Kun je het stuk uit het gekozen fragment over het milieuprogramma herschrijven dat opent met de woorden "Artikel 2 - Algemeen" en sluit met "en gedegen kennis.", waarbij "milieubescherming" steeds plaatsmaakt voor "natuurbehoud"?

··· Gekozen fragment

Artikel 2 - Algemeen doel en doelstellingen
2. Het programma zal de volledige integratie van eisen op het gebied van milieubescherming in andere communautaire beleidsterreinen bevorderen en er tegelijkertijd voor zorgen dat ten gunste van het milieu voorgestelde en goedgekeurde maatregelen de doelstellingen van de economische en sociale dimensie van duurzame ontwikkeling in aanmerking nemen volledig rekening houden met alle opties en instrumenten en zijn gebaseerd op een brede dialoog en gedegen kennis.
3. Het programma is gericht op de stabilisering van concentraties van broeikasgassen in de atmosfeer op een niveau waarbij geen onnatuurlijke veranderingen van het wereldklimaat zullen optreden. Hiertoe is het nodig dat voortgang wordt geboekt ten aanzien van de door het Intergovernmental Panel on Climate Change vastgelegde langetermijneis ter vermindering van de broeikasgasemissies met 70 % ten opzichte van het niveau van 1990, met de volgende doelstellingen:
- ratificatie van het Protocol van Kyoto en realisering van het streefdoel de emissies tussen 1990 en 2008-12 met 8 % te verminderen voor de huidige lidstaten;
- plaatsing van de Gemeenschap in een geloofwaardige positie om aan te dringen op een internationale overeenkomst inzake een nieuw doel voor de periode volgend op Kyoto, dat moet zijn gericht op een aanzienlijke emissiereductie.
4. Het programma is gericht op de bescherming en het herstel van de werking van natuurlijke systemen en de stopzetting van het verlies aan biodiversiteit zowel in de Europese Unie als op wereldschaal, met de volgende doelstellingen:
- bescherming van de natuurlijke omgeving tegen schadelijke en verontreinigende emissies;
- bescherming van de bodem tegen erosie en verontreiniging;
- bescherming van de biodiversiteit, in overeenstemming met de communautaire strategie inzake biodiversiteit ;
Mededeling van de Europese Commissie aan de Raad en het Parlement betreffende de strategie van de Europese Gemeenschap inzake biodiversiteit, COM (98) 42 def.
- bescherming van de biodiversiteits- en landschapswaarden in de plattelandsgebieden van de Gemeenschap.

······
··· Opgeslagen gegevens

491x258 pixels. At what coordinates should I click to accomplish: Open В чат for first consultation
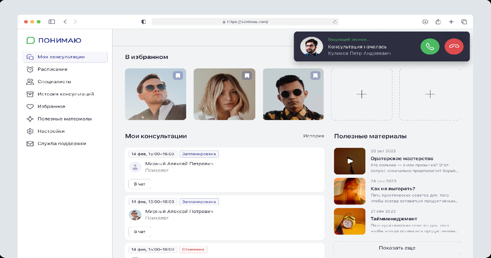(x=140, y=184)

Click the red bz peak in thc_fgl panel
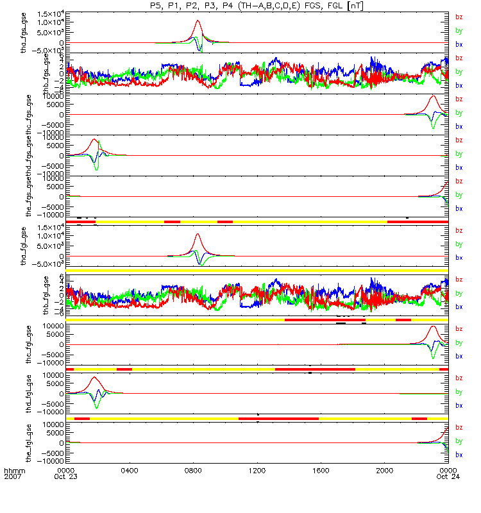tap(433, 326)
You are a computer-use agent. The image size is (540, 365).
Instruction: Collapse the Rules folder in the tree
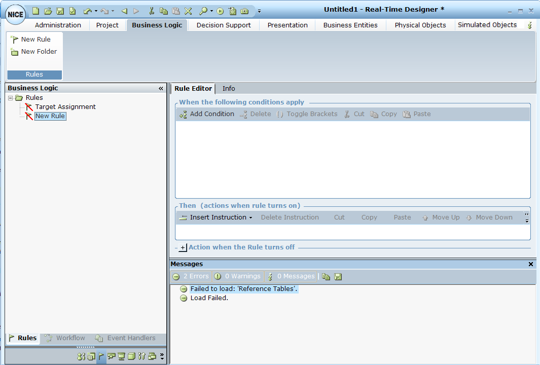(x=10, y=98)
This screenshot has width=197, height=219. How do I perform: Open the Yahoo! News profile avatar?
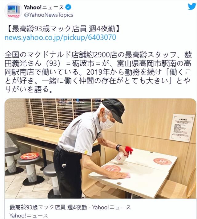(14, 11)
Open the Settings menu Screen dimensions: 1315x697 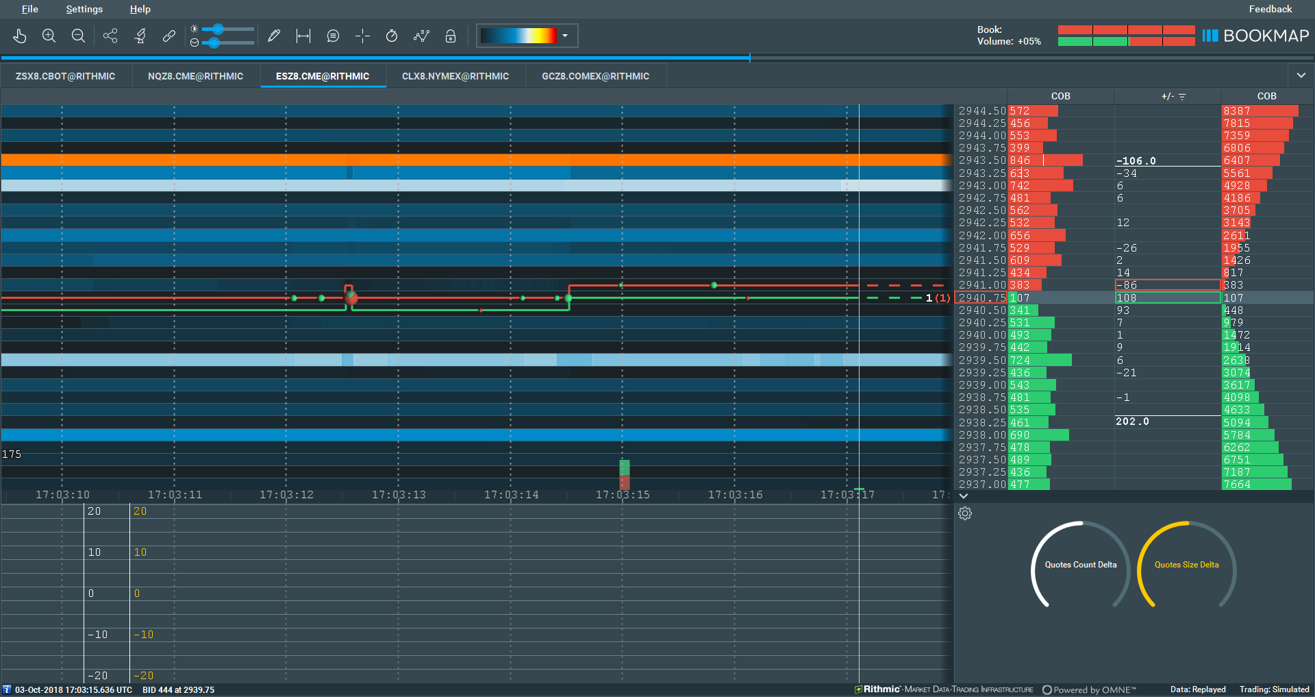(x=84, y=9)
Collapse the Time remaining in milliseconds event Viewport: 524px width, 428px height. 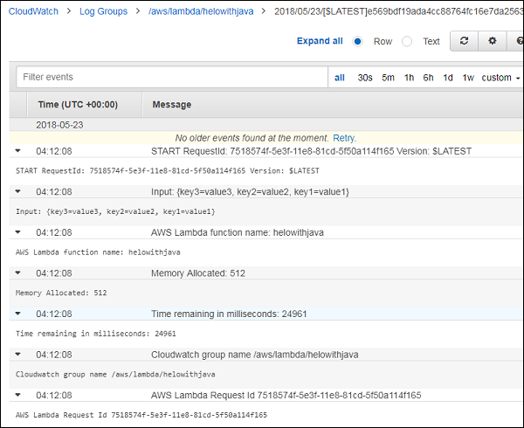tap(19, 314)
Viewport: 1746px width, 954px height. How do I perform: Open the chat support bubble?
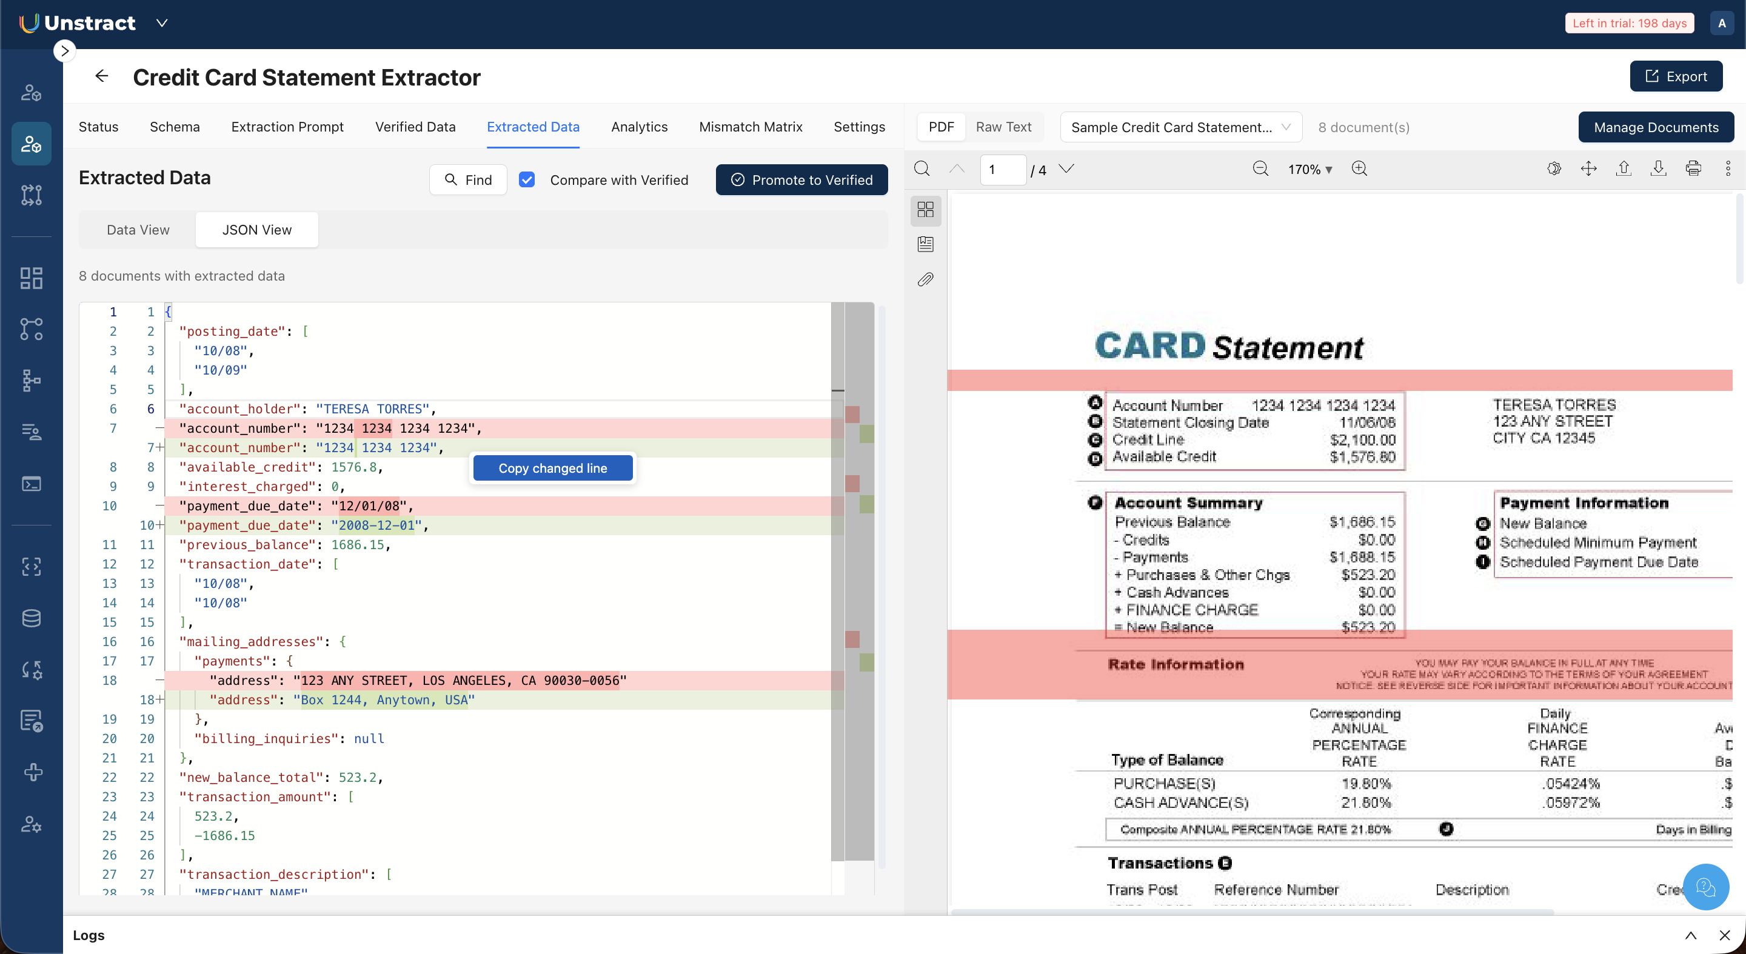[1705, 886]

······
··· Opgeslagen gegevens

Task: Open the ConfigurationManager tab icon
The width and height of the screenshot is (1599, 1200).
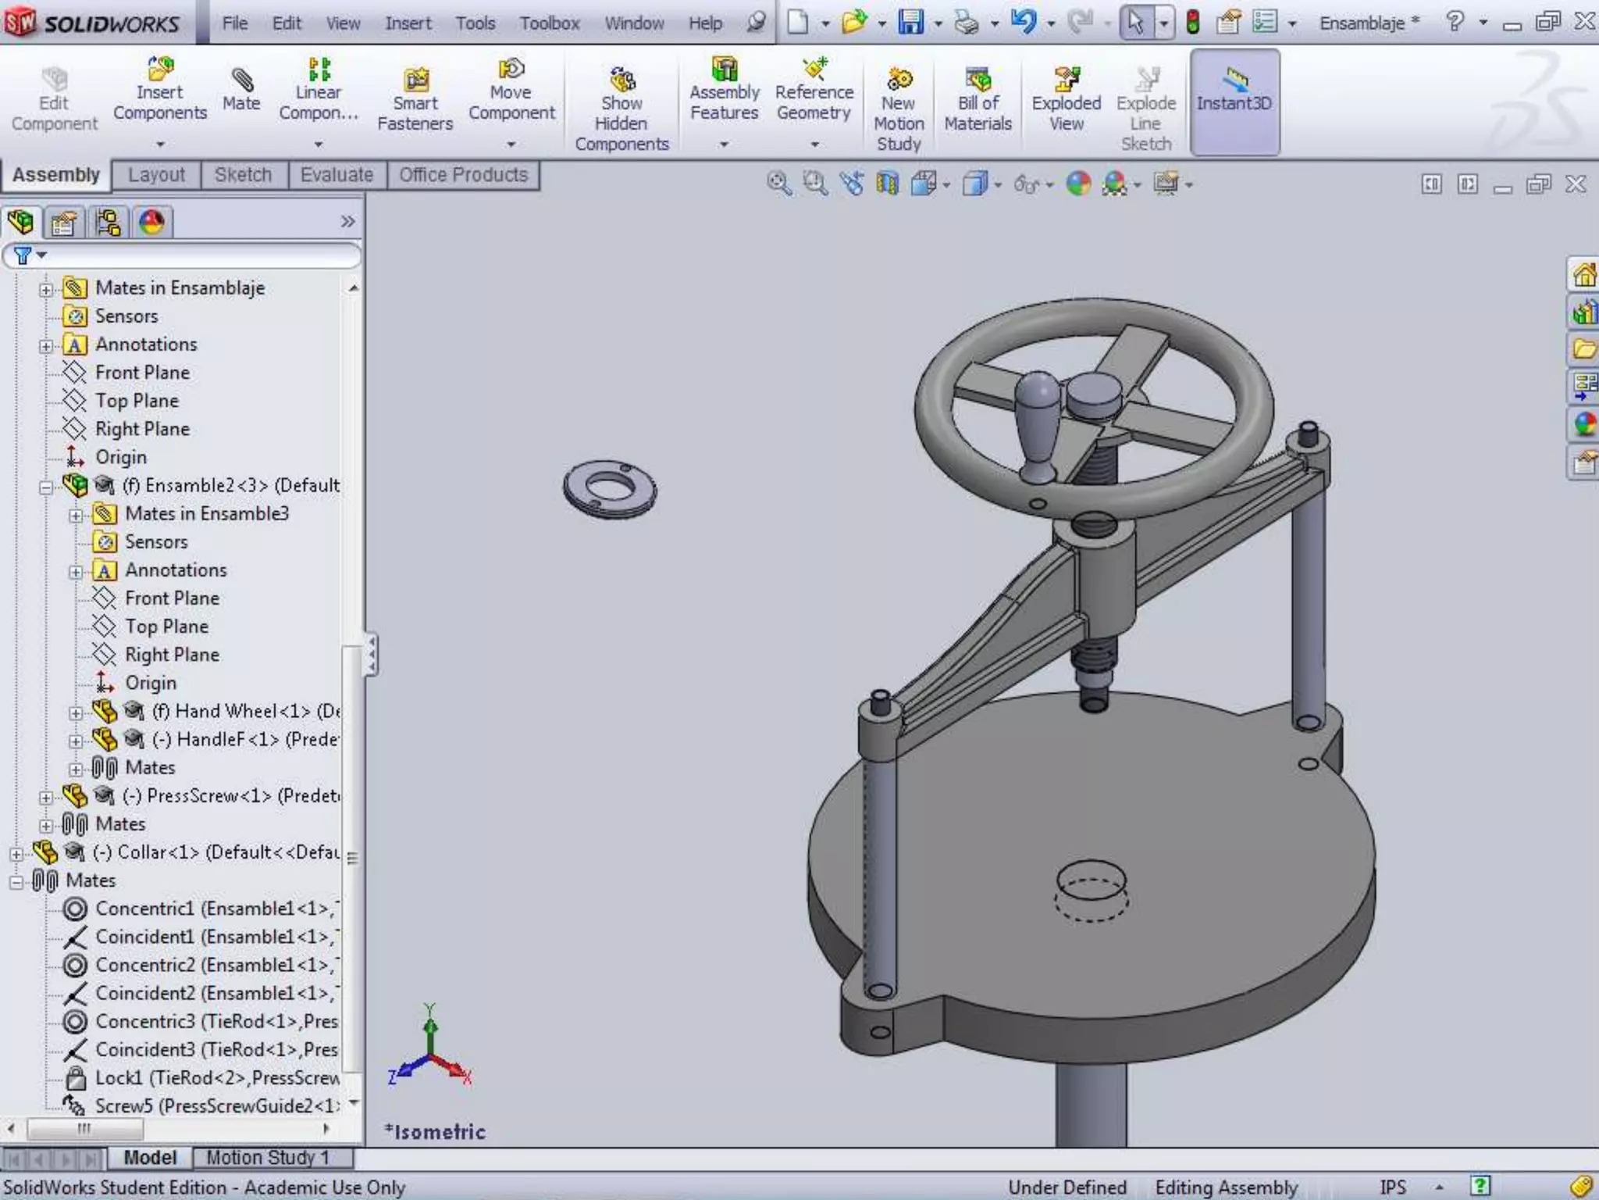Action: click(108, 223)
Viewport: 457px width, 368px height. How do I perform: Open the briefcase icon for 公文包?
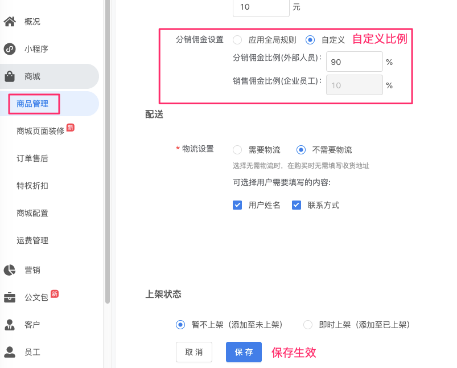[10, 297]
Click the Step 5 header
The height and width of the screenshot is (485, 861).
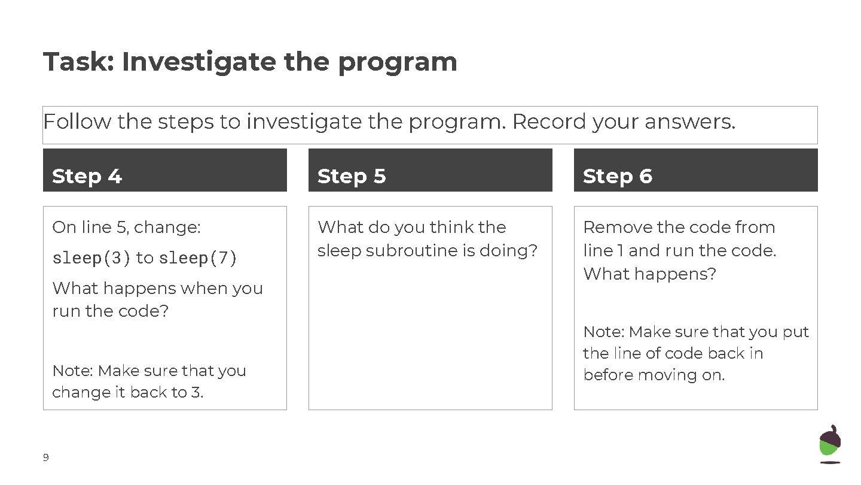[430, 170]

······
··· Opgeslagen gegevens

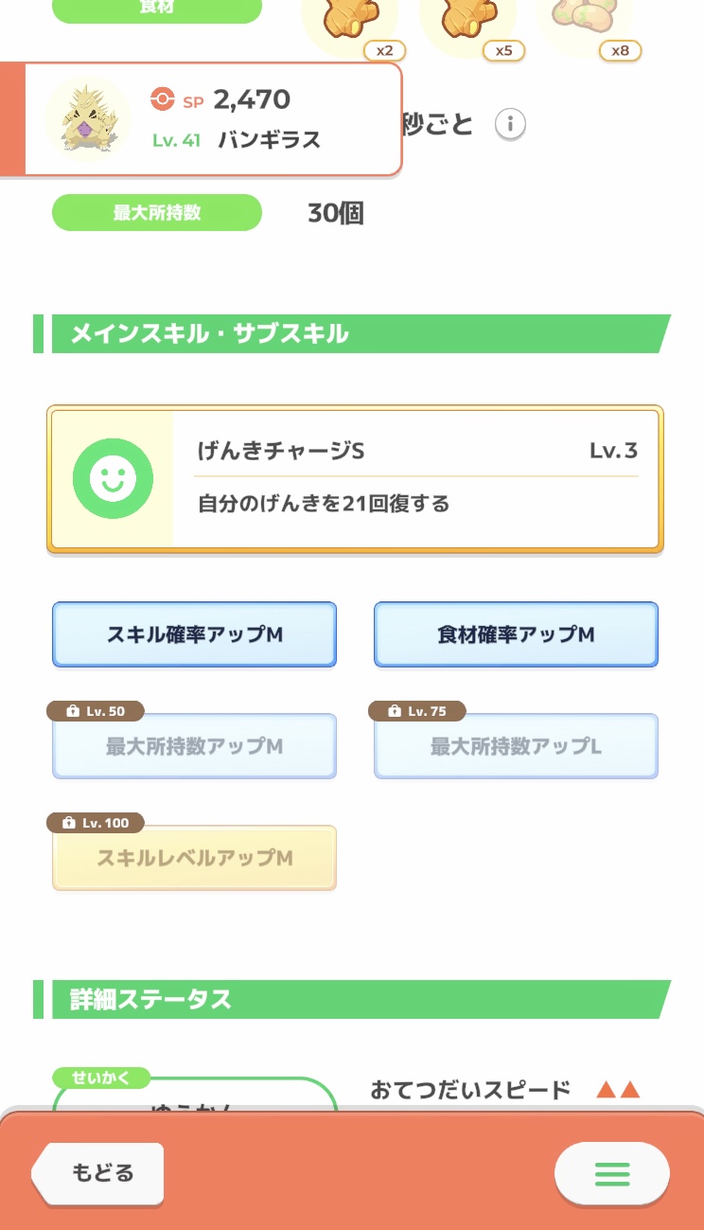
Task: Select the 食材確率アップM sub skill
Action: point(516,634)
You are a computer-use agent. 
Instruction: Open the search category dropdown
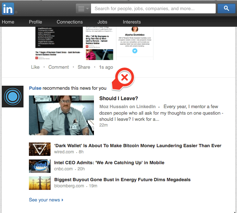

······

• [Resultaat oefening]
Artikel 2 - Algemeen doel en doelstellingen
2. Het programma zal de volledige integratie van eisen op het gebied van natuurbehoud in andere communautaire beleidsterreinen bevorderen en er tegelijkertijd voor zorgen dat ten gunste van het milieu voorgestelde en goedgekeurde maatregelen de doelstellingen van de economische en sociale dimensie van duurzame ontwikkeling in aanmerking nemen volledig rekening houden met alle opties en instrumenten en zijn gebaseerd op een brede dialoog en gedegen kennis.